+++ Extracted material +++

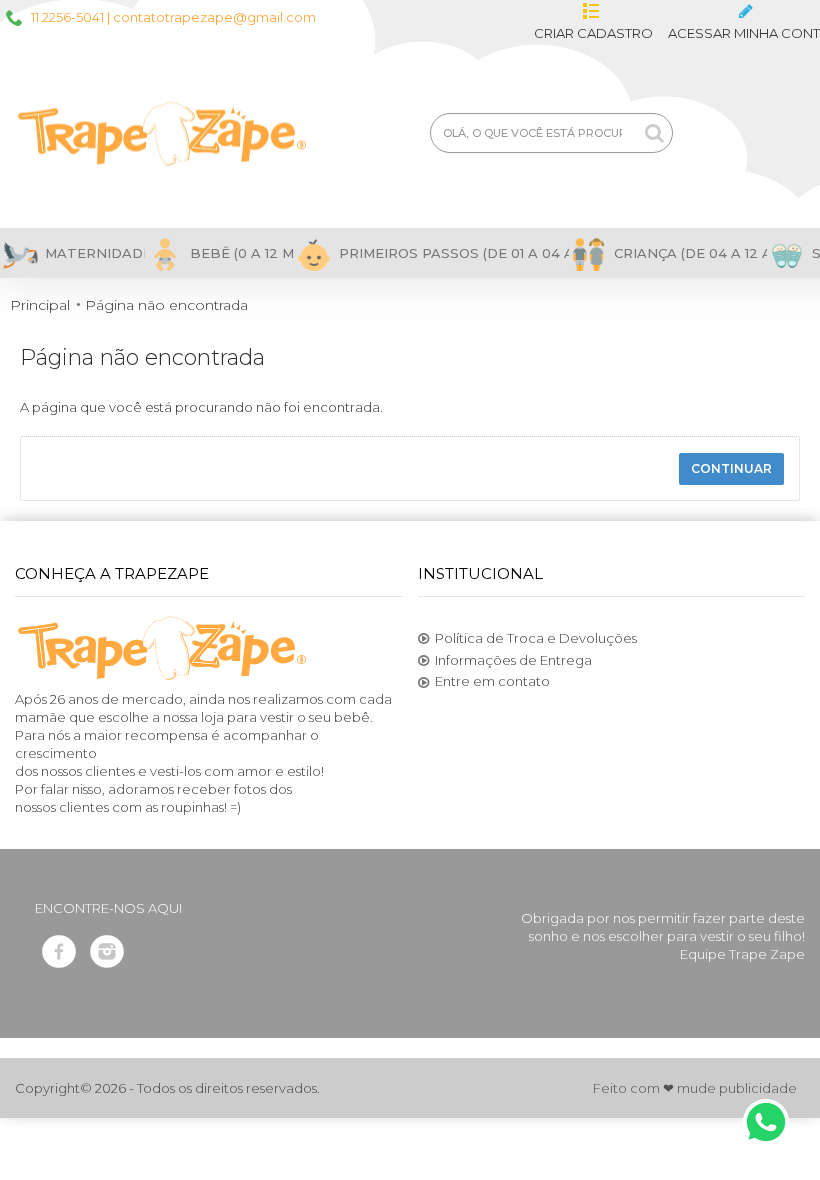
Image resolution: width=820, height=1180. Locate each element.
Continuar (731, 468)
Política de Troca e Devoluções (536, 638)
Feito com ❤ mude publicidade (695, 1088)
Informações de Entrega (513, 660)
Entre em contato (492, 681)
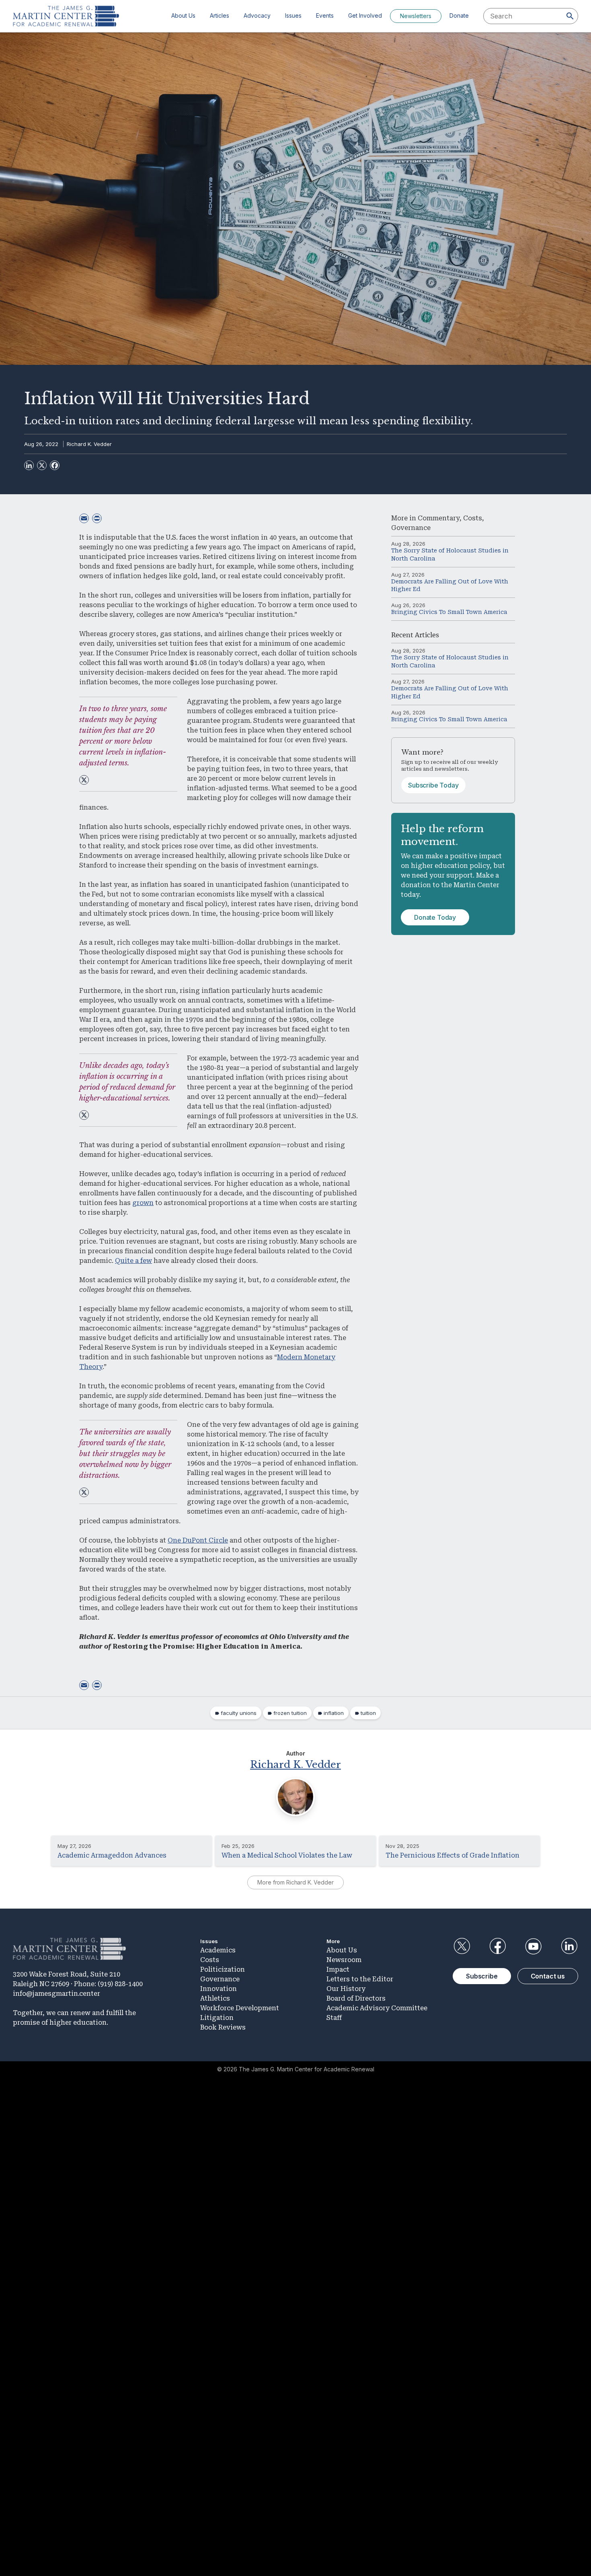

+++

Task instructions >> All of the entries above must be reproduced exactly, and no image may be included.

Response >>
Image resolution: width=820, height=1180. Locate each element.
Continuar (731, 468)
Política de Troca e Devoluções (536, 638)
Feito com ❤ mude publicidade (695, 1088)
Informações de Entrega (513, 660)
Entre em contato (492, 681)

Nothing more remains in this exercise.